*Dataset items*:
____________________

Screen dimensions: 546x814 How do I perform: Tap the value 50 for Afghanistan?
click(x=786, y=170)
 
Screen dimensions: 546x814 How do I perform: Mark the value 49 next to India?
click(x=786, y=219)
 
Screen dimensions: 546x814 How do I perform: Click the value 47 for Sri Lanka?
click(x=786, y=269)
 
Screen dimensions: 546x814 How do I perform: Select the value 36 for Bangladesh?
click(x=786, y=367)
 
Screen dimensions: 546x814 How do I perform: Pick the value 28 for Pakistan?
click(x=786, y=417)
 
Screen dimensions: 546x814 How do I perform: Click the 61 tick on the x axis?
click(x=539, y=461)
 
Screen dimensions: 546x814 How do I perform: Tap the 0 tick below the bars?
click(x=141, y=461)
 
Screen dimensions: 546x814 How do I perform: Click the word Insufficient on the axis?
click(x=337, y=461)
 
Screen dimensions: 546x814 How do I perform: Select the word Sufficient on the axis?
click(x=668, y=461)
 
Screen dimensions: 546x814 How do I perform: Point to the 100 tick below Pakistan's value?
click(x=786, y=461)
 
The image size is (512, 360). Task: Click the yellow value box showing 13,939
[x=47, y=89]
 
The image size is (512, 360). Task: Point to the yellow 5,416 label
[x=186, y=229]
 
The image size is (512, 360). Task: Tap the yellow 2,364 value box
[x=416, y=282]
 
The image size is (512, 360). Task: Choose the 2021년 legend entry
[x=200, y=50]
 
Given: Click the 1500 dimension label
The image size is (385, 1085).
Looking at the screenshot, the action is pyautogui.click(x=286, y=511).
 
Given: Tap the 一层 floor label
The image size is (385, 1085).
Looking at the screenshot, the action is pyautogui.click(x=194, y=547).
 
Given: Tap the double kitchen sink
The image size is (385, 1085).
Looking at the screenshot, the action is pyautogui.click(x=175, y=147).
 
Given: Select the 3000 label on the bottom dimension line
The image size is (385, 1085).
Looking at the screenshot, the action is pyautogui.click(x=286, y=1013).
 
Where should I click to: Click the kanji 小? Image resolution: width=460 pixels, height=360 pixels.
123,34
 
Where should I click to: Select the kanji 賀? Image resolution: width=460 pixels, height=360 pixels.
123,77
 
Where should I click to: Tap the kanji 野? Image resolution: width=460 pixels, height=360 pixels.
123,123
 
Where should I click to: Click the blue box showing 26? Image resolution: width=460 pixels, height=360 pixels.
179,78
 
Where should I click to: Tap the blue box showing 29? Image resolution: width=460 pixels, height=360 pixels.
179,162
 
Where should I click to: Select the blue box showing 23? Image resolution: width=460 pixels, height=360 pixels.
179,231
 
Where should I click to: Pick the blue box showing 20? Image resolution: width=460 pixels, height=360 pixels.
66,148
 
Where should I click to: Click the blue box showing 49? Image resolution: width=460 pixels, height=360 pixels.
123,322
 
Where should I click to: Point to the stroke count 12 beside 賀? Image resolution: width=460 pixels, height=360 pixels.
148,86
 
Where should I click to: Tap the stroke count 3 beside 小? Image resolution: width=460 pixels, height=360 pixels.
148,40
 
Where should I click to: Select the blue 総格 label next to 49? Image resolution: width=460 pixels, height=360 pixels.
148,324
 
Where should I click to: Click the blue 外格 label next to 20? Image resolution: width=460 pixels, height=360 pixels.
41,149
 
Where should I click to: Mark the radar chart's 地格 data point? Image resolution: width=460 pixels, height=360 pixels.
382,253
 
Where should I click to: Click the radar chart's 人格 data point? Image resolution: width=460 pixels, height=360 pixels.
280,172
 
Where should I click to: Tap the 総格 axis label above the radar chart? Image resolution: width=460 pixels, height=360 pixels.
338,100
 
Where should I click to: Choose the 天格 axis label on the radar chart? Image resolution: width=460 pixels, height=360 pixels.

____________________

*PROBLEM TO WORK ON*: Identify each line in the records above that contains the word "next", and copy those lines.

*COMPLETE OUTPUT*:
Screen dimensions: 546x814 How do I perform: Mark the value 49 next to India?
Where should I click to: Select the blue 総格 label next to 49? Image resolution: width=460 pixels, height=360 pixels.
Where should I click to: Click the blue 外格 label next to 20? Image resolution: width=460 pixels, height=360 pixels.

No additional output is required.